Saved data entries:

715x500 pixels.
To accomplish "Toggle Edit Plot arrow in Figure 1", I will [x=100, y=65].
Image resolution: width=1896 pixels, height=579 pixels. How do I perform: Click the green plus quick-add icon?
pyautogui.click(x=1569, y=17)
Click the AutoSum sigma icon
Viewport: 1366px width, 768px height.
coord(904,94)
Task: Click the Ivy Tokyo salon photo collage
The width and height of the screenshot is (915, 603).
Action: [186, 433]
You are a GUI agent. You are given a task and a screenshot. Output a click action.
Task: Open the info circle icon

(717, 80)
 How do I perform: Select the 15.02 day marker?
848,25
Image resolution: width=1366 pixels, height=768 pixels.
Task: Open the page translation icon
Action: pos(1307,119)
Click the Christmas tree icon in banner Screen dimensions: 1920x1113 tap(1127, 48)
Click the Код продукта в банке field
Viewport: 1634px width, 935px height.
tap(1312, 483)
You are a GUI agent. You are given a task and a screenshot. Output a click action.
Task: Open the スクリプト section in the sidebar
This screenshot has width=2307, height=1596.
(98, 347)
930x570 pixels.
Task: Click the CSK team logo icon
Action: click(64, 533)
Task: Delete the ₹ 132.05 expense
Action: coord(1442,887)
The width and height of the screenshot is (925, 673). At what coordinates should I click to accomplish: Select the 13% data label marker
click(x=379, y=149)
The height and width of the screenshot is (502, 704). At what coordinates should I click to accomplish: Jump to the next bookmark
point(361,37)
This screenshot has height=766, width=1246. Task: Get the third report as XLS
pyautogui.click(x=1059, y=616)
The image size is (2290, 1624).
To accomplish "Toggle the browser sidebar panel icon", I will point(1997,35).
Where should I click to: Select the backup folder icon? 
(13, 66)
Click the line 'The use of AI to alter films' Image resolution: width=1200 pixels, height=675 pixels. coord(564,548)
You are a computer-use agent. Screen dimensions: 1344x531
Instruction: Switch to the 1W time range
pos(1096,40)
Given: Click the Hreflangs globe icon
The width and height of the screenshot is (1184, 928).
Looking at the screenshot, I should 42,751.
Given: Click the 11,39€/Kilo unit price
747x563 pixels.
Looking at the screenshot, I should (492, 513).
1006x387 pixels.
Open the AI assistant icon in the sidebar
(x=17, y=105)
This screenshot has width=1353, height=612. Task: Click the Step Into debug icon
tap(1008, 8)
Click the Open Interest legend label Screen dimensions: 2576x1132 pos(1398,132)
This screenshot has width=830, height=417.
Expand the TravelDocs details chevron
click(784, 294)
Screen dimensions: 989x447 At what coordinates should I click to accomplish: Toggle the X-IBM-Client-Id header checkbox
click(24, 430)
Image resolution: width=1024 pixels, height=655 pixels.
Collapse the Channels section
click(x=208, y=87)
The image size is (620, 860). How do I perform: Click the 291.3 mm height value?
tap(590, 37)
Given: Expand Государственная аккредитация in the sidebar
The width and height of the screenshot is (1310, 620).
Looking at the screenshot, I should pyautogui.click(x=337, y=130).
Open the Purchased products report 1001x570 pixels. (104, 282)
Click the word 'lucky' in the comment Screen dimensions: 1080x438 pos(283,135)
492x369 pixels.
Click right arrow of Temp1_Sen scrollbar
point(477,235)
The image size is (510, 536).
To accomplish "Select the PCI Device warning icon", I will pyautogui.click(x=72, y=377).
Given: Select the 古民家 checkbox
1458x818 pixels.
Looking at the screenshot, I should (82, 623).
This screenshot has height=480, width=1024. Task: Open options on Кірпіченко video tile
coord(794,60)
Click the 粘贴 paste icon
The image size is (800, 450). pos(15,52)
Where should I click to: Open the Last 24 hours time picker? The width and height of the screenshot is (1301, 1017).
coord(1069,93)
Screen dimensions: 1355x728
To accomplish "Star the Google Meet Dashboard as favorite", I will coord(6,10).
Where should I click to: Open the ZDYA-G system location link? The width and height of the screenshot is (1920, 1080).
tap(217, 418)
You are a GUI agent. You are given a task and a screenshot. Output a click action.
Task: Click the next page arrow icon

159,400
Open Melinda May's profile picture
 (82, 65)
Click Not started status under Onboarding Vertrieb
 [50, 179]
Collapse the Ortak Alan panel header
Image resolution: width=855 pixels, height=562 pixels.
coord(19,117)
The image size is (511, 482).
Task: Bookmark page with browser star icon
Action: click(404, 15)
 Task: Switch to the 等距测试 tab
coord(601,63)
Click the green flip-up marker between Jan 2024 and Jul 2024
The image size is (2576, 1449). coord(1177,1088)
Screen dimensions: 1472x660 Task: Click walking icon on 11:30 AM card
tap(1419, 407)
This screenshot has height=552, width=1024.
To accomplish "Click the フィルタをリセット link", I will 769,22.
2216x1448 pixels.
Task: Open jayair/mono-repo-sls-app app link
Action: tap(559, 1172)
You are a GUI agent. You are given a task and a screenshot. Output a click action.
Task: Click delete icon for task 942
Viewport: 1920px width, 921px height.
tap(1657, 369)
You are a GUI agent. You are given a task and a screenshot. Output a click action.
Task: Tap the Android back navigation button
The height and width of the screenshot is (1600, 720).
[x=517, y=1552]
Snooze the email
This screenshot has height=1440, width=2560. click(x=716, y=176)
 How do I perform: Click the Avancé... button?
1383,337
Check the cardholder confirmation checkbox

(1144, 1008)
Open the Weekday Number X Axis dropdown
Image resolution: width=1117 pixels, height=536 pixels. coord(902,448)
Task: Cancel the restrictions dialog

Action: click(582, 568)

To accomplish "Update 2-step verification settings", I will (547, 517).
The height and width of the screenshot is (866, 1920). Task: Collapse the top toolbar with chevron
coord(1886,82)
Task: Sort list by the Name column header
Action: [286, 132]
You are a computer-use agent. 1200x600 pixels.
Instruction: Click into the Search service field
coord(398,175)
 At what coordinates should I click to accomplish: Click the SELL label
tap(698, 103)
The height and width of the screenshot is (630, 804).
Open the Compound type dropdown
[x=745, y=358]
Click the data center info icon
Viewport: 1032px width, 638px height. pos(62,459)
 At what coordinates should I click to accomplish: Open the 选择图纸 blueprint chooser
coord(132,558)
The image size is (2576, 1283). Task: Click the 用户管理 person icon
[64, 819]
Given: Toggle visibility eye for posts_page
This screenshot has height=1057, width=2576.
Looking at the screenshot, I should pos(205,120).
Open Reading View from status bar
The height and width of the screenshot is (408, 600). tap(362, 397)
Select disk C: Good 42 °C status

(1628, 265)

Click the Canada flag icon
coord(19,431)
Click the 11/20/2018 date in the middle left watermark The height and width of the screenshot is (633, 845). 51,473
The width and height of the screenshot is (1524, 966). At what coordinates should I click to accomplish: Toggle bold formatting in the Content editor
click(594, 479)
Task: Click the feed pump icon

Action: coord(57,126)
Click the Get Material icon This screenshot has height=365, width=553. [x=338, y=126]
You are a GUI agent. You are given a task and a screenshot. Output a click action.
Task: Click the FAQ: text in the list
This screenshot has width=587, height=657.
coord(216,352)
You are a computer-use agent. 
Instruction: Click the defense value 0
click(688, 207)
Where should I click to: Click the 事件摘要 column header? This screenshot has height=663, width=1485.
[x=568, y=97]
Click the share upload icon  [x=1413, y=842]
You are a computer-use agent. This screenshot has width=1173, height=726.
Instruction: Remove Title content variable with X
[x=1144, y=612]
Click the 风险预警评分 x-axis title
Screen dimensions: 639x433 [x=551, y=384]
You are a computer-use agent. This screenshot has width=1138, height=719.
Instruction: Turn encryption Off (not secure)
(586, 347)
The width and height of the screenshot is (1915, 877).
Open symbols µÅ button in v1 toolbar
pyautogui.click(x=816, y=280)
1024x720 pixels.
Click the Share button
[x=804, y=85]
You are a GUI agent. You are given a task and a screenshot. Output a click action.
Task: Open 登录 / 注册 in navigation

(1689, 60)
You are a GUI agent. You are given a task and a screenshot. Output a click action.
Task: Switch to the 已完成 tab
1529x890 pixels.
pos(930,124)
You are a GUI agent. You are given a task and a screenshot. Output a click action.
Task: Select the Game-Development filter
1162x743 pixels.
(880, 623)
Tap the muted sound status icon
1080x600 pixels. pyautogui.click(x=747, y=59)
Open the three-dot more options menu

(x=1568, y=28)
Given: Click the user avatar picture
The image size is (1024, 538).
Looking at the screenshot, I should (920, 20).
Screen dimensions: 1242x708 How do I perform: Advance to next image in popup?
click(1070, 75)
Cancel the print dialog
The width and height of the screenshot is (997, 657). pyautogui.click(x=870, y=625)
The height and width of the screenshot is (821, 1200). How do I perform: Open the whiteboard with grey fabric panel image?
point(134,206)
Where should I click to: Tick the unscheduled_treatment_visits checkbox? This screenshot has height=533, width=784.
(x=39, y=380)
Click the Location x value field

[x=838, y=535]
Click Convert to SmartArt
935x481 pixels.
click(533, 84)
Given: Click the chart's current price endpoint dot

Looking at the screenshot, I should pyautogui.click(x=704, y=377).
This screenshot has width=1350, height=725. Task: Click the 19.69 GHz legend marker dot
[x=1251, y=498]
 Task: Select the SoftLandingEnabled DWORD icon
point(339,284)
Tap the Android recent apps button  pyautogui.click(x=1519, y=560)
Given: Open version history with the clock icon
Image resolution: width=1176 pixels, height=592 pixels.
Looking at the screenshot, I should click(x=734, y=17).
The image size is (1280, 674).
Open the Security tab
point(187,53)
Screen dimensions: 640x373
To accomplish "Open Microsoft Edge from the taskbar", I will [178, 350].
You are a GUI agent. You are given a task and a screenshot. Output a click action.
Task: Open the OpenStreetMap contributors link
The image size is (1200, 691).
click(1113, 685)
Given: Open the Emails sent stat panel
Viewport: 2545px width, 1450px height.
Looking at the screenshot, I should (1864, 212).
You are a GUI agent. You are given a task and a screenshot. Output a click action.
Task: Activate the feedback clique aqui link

SHORT PROBLEM:
Rewrite the records starting at the line that contains "Screen dimensions: 640x373" and ending at the line that contains "Looking at the screenshot, I should (1864, 212).", with "Emails sent" changed to "Messages sent" and nothing else altered.

WORKED SOLUTION:
Screen dimensions: 640x373
To accomplish "Open Microsoft Edge from the taskbar", I will [178, 350].
You are a GUI agent. You are given a task and a screenshot. Output a click action.
Task: Open the OpenStreetMap contributors link
The image size is (1200, 691).
click(1113, 685)
Given: Open the Messages sent stat panel
Viewport: 2545px width, 1450px height.
Looking at the screenshot, I should (1864, 212).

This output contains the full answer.